→ **TASK TO COMPLETE**
Without adding or dropping anything, copy the entries below.

→ **EXCERPTED RECORDS**
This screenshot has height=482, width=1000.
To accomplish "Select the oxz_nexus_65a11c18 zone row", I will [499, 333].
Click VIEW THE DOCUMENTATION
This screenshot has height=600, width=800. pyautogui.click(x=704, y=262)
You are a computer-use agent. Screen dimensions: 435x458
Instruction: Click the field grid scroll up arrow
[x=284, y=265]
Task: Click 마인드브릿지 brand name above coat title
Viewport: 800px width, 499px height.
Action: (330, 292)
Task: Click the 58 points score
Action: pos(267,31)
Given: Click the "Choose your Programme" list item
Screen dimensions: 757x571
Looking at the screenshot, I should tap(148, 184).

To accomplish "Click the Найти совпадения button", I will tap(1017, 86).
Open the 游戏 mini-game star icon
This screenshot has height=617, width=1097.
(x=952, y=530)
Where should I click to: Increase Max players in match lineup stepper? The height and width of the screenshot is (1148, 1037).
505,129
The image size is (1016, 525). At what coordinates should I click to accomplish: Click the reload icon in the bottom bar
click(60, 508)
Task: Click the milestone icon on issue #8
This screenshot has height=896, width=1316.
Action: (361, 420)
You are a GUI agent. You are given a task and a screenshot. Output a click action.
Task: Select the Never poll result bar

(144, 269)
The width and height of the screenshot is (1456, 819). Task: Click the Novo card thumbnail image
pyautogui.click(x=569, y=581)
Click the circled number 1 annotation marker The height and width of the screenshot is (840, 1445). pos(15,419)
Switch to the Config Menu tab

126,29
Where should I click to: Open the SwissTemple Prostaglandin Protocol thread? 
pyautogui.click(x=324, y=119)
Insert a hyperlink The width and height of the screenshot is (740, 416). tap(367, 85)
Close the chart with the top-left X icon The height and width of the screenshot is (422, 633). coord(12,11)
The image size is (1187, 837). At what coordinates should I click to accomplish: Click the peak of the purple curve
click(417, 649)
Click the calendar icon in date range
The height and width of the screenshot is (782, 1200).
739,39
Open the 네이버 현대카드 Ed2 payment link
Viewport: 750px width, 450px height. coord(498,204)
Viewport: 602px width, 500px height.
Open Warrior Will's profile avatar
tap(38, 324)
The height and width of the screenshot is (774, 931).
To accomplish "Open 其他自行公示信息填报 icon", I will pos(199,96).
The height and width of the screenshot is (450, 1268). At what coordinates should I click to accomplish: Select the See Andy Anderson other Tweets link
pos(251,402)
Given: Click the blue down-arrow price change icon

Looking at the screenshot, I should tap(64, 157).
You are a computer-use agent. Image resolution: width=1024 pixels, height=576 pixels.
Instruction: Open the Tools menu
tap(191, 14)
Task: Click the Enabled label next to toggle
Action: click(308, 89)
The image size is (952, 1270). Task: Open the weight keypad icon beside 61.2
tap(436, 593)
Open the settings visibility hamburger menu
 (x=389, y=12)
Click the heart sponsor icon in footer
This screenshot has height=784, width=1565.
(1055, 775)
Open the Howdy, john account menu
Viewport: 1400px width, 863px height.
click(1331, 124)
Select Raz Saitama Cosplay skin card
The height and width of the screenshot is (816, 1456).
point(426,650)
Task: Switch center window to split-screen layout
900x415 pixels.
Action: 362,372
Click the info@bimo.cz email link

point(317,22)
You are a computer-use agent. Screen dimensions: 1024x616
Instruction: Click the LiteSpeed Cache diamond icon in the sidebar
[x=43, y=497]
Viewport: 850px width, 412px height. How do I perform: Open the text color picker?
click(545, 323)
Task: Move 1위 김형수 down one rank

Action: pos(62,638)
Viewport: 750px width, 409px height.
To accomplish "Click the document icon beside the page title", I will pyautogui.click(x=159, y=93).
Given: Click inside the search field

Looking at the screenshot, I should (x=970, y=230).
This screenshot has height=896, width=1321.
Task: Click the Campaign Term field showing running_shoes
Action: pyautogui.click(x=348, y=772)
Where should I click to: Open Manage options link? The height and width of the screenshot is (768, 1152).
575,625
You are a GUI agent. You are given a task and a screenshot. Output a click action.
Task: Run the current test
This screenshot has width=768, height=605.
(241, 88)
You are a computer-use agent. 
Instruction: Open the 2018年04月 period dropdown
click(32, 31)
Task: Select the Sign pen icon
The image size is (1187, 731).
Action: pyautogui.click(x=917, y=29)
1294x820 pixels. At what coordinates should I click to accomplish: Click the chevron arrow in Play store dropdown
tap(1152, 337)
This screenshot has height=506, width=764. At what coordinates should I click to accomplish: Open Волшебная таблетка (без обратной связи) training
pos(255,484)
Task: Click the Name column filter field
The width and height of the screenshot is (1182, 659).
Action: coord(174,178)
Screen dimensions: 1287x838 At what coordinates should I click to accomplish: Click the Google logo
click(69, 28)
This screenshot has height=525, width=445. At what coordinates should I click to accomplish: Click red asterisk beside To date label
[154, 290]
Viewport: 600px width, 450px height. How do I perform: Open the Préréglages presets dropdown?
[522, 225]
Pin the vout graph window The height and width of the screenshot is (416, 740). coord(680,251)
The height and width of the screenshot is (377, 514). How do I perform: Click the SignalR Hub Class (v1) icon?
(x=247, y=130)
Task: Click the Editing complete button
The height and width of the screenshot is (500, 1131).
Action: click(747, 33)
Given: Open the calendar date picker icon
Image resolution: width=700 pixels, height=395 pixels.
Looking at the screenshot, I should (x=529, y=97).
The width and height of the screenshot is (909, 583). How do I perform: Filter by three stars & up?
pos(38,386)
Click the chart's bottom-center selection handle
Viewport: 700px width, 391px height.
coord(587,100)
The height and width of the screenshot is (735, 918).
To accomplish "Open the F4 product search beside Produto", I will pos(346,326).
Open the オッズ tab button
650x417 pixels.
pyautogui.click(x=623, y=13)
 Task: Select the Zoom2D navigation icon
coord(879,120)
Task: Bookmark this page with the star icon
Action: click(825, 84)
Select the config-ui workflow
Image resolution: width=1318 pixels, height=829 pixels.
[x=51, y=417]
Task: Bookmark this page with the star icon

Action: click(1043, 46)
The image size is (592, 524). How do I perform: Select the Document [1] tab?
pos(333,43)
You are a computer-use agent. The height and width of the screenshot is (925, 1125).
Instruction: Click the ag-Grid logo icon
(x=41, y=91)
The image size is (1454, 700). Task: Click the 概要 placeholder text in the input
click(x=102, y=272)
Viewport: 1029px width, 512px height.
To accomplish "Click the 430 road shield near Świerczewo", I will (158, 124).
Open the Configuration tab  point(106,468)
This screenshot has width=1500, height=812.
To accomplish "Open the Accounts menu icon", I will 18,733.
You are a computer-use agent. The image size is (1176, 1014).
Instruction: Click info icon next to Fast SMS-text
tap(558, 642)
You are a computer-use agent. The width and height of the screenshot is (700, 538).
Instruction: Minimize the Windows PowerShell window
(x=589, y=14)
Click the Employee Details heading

→ **THE COMPLETED TASK**
This screenshot has height=482, width=1000.
To accomplish "Select the oxz_nexus_65a11c18 zone row", I will [499, 333].
Click VIEW THE DOCUMENTATION
This screenshot has height=600, width=800. pyautogui.click(x=704, y=262)
You are a computer-use agent. Screen dimensions: 435x458
Instruction: Click the field grid scroll up arrow
[x=284, y=265]
Task: Click 마인드브릿지 brand name above coat title
Viewport: 800px width, 499px height.
Action: (330, 292)
Task: Click the 58 points score
Action: pos(267,31)
Given: Click the "Choose your Programme" list item
Screen dimensions: 757x571
Looking at the screenshot, I should tap(148, 184).

To accomplish "Click the Найти совпадения button", I will tap(1017, 86).
Open the 游戏 mini-game star icon
This screenshot has height=617, width=1097.
(x=952, y=530)
Where should I click to: Increase Max players in match lineup stepper? The height and width of the screenshot is (1148, 1037).
505,129
The image size is (1016, 525). At what coordinates should I click to accomplish: Click the reload icon in the bottom bar
click(60, 508)
Task: Click the milestone icon on issue #8
This screenshot has height=896, width=1316.
Action: (361, 420)
You are a GUI agent. You are given a task and a screenshot. Output a click action.
Task: Select the Never poll result bar

(144, 269)
The width and height of the screenshot is (1456, 819). Task: Click the Novo card thumbnail image
pyautogui.click(x=569, y=581)
Click the circled number 1 annotation marker The height and width of the screenshot is (840, 1445). pos(15,419)
Switch to the Config Menu tab

126,29
Where should I click to: Open the SwissTemple Prostaglandin Protocol thread? 
pyautogui.click(x=324, y=119)
Insert a hyperlink The width and height of the screenshot is (740, 416). tap(367, 85)
Close the chart with the top-left X icon The height and width of the screenshot is (422, 633). coord(12,11)
The image size is (1187, 837). At what coordinates should I click to accomplish: Click the peak of the purple curve
click(417, 649)
Click the calendar icon in date range
The height and width of the screenshot is (782, 1200).
739,39
Open the 네이버 현대카드 Ed2 payment link
Viewport: 750px width, 450px height. coord(498,204)
Viewport: 602px width, 500px height.
Open Warrior Will's profile avatar
tap(38, 324)
The height and width of the screenshot is (774, 931).
To accomplish "Open 其他自行公示信息填报 icon", I will pos(199,96).
The height and width of the screenshot is (450, 1268). At what coordinates should I click to accomplish: Select the See Andy Anderson other Tweets link
pos(251,402)
Given: Click the blue down-arrow price change icon

Looking at the screenshot, I should tap(64, 157).
You are a computer-use agent. Image resolution: width=1024 pixels, height=576 pixels.
Instruction: Open the Tools menu
tap(191, 14)
Task: Click the Enabled label next to toggle
Action: click(308, 89)
The image size is (952, 1270). Task: Open the weight keypad icon beside 61.2
tap(436, 593)
Open the settings visibility hamburger menu
 (x=389, y=12)
Click the heart sponsor icon in footer
This screenshot has height=784, width=1565.
(1055, 775)
Open the Howdy, john account menu
Viewport: 1400px width, 863px height.
click(1331, 124)
Select Raz Saitama Cosplay skin card
The height and width of the screenshot is (816, 1456).
point(426,650)
Task: Switch center window to split-screen layout
900x415 pixels.
Action: 362,372
Click the info@bimo.cz email link

point(317,22)
You are a computer-use agent. Screen dimensions: 1024x616
Instruction: Click the LiteSpeed Cache diamond icon in the sidebar
[x=43, y=497]
Viewport: 850px width, 412px height. How do I perform: Open the text color picker?
click(545, 323)
Task: Move 1위 김형수 down one rank

Action: pos(62,638)
Viewport: 750px width, 409px height.
To accomplish "Click the document icon beside the page title", I will pyautogui.click(x=159, y=93).
Given: Click inside the search field

Looking at the screenshot, I should (x=970, y=230).
This screenshot has height=896, width=1321.
Task: Click the Campaign Term field showing running_shoes
Action: pyautogui.click(x=348, y=772)
Where should I click to: Open Manage options link? The height and width of the screenshot is (768, 1152).
575,625
You are a GUI agent. You are given a task and a screenshot. Output a click action.
Task: Run the current test
This screenshot has width=768, height=605.
(241, 88)
You are a computer-use agent. 
Instruction: Open the 2018年04月 period dropdown
click(32, 31)
Task: Select the Sign pen icon
The image size is (1187, 731).
Action: pyautogui.click(x=917, y=29)
1294x820 pixels. At what coordinates should I click to accomplish: Click the chevron arrow in Play store dropdown
tap(1152, 337)
This screenshot has height=506, width=764. At what coordinates should I click to accomplish: Open Волшебная таблетка (без обратной связи) training
pos(255,484)
Task: Click the Name column filter field
The width and height of the screenshot is (1182, 659).
Action: coord(174,178)
Screen dimensions: 1287x838 At what coordinates should I click to accomplish: Click the Google logo
click(69, 28)
This screenshot has height=525, width=445. At what coordinates should I click to accomplish: Click red asterisk beside To date label
[154, 290]
Viewport: 600px width, 450px height. How do I perform: Open the Préréglages presets dropdown?
[522, 225]
Pin the vout graph window The height and width of the screenshot is (416, 740). coord(680,251)
The height and width of the screenshot is (377, 514). How do I perform: Click the SignalR Hub Class (v1) icon?
(x=247, y=130)
Task: Click the Editing complete button
The height and width of the screenshot is (500, 1131).
Action: click(747, 33)
Given: Open the calendar date picker icon
Image resolution: width=700 pixels, height=395 pixels.
Looking at the screenshot, I should (x=529, y=97).
The width and height of the screenshot is (909, 583). How do I perform: Filter by three stars & up?
pos(38,386)
Click the chart's bottom-center selection handle
Viewport: 700px width, 391px height.
coord(587,100)
The height and width of the screenshot is (735, 918).
To accomplish "Open the F4 product search beside Produto", I will pos(346,326).
Open the オッズ tab button
650x417 pixels.
pyautogui.click(x=623, y=13)
 Task: Select the Zoom2D navigation icon
coord(879,120)
Task: Bookmark this page with the star icon
Action: click(825, 84)
Select the config-ui workflow
Image resolution: width=1318 pixels, height=829 pixels.
[x=51, y=417]
Task: Bookmark this page with the star icon

Action: click(1043, 46)
The image size is (592, 524). How do I perform: Select the Document [1] tab?
pos(333,43)
You are a computer-use agent. The height and width of the screenshot is (925, 1125).
Instruction: Click the ag-Grid logo icon
(x=41, y=91)
The image size is (1454, 700). Task: Click the 概要 placeholder text in the input
click(x=102, y=272)
Viewport: 1029px width, 512px height.
To accomplish "Click the 430 road shield near Świerczewo", I will (158, 124).
Open the Configuration tab  point(106,468)
This screenshot has width=1500, height=812.
To accomplish "Open the Accounts menu icon", I will 18,733.
You are a computer-use agent. The image size is (1176, 1014).
Instruction: Click info icon next to Fast SMS-text
tap(558, 642)
You are a computer-use agent. The width and height of the screenshot is (700, 538).
Instruction: Minimize the Windows PowerShell window
(x=589, y=14)
Click the Employee Details heading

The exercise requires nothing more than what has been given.